Image: Thoma Wells | PhotoJournal.COM
Market trends, electrification and carbon return on investment for Toyota Motors South Africa.
In its fifth edition, the State of the Motor Industry (SOMI) took place at Kyalami Racetrack and Conference Centre yesterday. President and CEO of Toyota South Africa Motors (TSAM), Andrew Kirby, delivered his fifth keynote address.
Also present at this prolific annual event, was guest speaker Dr Gill Pratt, Chief Scientist and CEO of Toyota Research Institute (TRI). Pratt mapped out the company’s global plan for electrification and the reduction of carbon emissions. He also shed some light on research developing within autonomous driving.
“We believe in battery electric vehicles and we’re investing heavily in them, but we also believe that the way to reduce more carbon emissions sooner is to employ diverse solutions. This is particularly important for mitigating climate change because CO2 emissions accumulate globally and remain in the atmosphere for a long time: we need to reduce CO2 as much as possible as soon as possible,” says Pratt.

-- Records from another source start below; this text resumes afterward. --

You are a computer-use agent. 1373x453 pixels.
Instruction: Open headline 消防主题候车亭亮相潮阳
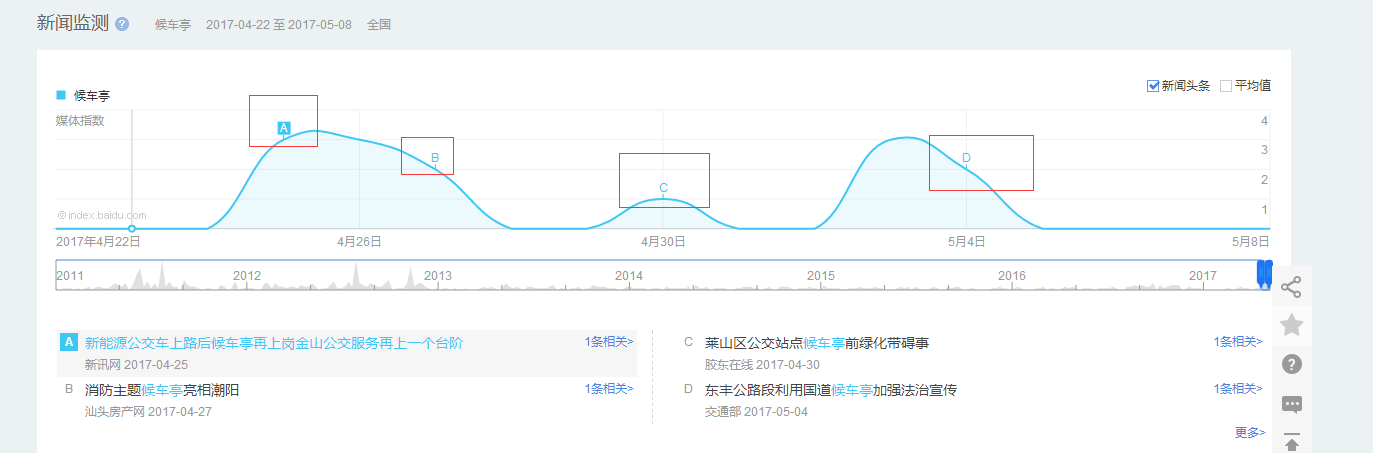coord(162,390)
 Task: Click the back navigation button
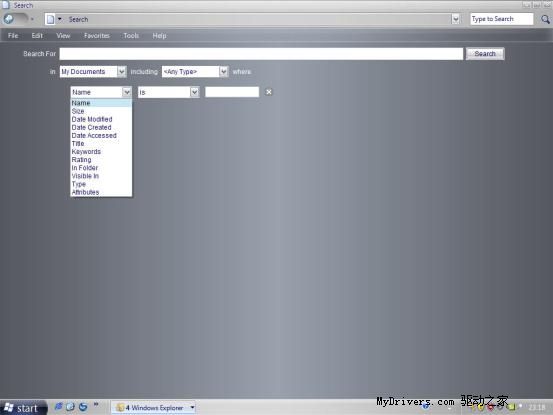(9, 19)

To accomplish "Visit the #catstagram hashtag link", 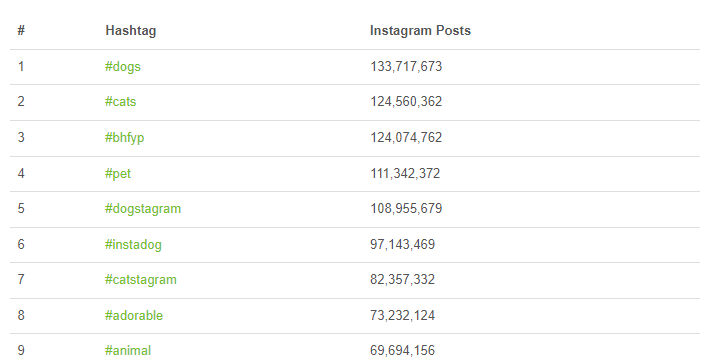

In February 2020 the Chief Scientist and CEO of TRI outlined Toyota’s strategy to reduce carbon emissions. He highlighted three key points to their strategy:
• Decarbonise as much as possible as quickly as possible
• Enable everyone to reduce carbon emissions as much as possible
• Maximise Carbon Return on Investment (CROI)
Understanding the diverse approach
Currently, TSAM believes the best strategy for reducing greenhouse gases is to offer a diverse portfolio of hybrid vehicles, plug-in hybrid vehicles, battery electric vehicles and fuel cell vehicles.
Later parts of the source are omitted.